• _Your task_
Format the items as a JSON list of strings, starting at the beginning of the items and ending at the line that contains "Action: click(x=392, y=764)". Use one string per line and leave out blank lines.
▬▬▬▬▬▬▬▬▬▬
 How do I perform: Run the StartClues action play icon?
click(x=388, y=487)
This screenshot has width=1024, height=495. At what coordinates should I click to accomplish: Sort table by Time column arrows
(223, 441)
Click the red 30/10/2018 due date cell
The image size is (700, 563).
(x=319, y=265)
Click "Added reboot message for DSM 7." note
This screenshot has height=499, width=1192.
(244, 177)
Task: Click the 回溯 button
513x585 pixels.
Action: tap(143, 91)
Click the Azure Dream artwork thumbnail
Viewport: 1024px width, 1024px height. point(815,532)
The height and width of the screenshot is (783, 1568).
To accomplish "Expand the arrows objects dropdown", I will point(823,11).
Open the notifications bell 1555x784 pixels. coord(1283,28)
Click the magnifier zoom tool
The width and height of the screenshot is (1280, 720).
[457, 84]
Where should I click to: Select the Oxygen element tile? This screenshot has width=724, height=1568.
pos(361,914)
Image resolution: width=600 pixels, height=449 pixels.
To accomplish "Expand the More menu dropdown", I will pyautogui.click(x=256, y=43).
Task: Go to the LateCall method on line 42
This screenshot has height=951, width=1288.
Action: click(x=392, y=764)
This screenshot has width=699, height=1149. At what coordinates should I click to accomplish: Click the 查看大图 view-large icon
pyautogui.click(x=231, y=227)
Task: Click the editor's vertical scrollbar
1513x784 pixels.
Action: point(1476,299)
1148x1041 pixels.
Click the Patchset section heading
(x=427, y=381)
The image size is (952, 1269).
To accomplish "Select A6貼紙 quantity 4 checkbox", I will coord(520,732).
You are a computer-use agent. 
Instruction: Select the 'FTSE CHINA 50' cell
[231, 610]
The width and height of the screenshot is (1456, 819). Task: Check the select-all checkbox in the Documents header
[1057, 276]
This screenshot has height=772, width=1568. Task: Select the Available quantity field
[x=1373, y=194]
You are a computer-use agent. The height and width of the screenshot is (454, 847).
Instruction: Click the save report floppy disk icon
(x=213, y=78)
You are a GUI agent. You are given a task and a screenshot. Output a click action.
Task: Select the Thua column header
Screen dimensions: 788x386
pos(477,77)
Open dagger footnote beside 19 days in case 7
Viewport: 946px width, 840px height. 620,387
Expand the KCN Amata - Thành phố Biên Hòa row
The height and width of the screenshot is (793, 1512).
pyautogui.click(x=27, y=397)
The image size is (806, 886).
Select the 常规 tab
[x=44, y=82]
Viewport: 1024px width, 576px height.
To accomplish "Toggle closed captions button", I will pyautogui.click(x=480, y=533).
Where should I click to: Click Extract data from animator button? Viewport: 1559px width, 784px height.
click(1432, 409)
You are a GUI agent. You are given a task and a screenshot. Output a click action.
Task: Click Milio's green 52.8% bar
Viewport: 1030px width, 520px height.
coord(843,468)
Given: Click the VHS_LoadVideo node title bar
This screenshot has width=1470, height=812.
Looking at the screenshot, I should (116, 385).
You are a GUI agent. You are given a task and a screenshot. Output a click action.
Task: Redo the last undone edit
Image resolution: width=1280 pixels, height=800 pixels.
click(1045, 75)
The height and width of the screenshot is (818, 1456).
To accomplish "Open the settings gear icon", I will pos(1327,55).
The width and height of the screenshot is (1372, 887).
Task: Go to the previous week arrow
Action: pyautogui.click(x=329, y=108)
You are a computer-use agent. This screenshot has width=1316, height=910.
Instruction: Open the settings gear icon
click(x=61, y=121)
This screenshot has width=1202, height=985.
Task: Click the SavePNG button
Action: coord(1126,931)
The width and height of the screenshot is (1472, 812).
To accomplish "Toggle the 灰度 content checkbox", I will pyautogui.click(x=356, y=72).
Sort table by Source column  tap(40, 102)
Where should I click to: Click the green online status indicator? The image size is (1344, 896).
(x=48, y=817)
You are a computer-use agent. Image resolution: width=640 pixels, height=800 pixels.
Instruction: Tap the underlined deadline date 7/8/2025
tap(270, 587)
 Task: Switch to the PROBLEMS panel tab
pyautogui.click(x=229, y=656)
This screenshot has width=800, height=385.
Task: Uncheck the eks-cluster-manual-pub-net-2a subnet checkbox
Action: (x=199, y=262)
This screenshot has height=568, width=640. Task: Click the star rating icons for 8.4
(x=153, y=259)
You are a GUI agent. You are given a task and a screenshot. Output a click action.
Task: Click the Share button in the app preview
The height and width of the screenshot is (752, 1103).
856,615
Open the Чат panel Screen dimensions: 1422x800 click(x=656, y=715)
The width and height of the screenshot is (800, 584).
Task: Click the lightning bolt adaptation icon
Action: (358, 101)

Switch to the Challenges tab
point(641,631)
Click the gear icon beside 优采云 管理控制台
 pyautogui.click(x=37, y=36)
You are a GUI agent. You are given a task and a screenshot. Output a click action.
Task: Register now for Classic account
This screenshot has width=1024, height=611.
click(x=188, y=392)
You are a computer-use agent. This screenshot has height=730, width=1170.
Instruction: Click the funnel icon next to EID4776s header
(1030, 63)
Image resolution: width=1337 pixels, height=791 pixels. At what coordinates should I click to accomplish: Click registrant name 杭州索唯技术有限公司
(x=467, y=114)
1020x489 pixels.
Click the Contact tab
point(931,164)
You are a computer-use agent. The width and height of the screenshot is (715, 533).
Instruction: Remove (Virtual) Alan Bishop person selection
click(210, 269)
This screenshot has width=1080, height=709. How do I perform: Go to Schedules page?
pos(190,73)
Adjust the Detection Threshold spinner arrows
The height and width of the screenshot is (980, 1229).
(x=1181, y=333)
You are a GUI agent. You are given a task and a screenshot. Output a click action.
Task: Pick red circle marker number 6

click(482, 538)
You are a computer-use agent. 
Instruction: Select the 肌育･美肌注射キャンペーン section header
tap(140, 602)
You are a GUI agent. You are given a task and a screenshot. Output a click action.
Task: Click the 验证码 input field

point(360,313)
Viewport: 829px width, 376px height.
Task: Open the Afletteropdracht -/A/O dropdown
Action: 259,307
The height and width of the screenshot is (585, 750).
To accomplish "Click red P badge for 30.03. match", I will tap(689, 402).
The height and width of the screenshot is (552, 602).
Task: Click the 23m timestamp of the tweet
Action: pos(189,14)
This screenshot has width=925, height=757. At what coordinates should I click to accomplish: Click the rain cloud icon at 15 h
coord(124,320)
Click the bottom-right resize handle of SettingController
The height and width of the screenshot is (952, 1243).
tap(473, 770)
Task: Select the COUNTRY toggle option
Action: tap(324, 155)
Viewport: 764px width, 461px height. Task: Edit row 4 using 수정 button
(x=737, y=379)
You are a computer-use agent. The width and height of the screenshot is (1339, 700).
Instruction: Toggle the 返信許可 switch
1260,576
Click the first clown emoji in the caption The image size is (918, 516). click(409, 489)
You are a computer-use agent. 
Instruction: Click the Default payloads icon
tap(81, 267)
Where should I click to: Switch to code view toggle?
▬▬▬▬▬▬▬▬▬▬
• _Reply_
[
  " How do I perform: Run the StartClues action play icon?",
  "click(x=388, y=487)",
  "This screenshot has width=1024, height=495. At what coordinates should I click to accomplish: Sort table by Time column arrows",
  "(223, 441)",
  "Click the red 30/10/2018 due date cell",
  "The image size is (700, 563).",
  "(x=319, y=265)",
  "Click \"Added reboot message for DSM 7.\" note",
  "This screenshot has height=499, width=1192.",
  "(244, 177)",
  "Task: Click the 回溯 button",
  "513x585 pixels.",
  "Action: tap(143, 91)",
  "Click the Azure Dream artwork thumbnail",
  "Viewport: 1024px width, 1024px height. point(815,532)",
  "The height and width of the screenshot is (783, 1568).",
  "To accomplish \"Expand the arrows objects dropdown\", I will point(823,11).",
  "Open the notifications bell 1555x784 pixels. coord(1283,28)",
  "Click the magnifier zoom tool",
  "The width and height of the screenshot is (1280, 720).",
  "[457, 84]",
  "Where should I click to: Select the Oxygen element tile? This screenshot has width=724, height=1568.",
  "pos(361,914)",
  "Image resolution: width=600 pixels, height=449 pixels.",
  "To accomplish \"Expand the More menu dropdown\", I will pyautogui.click(x=256, y=43).",
  "Task: Go to the LateCall method on line 42",
  "This screenshot has height=951, width=1288.",
  "Action: click(x=392, y=764)"
]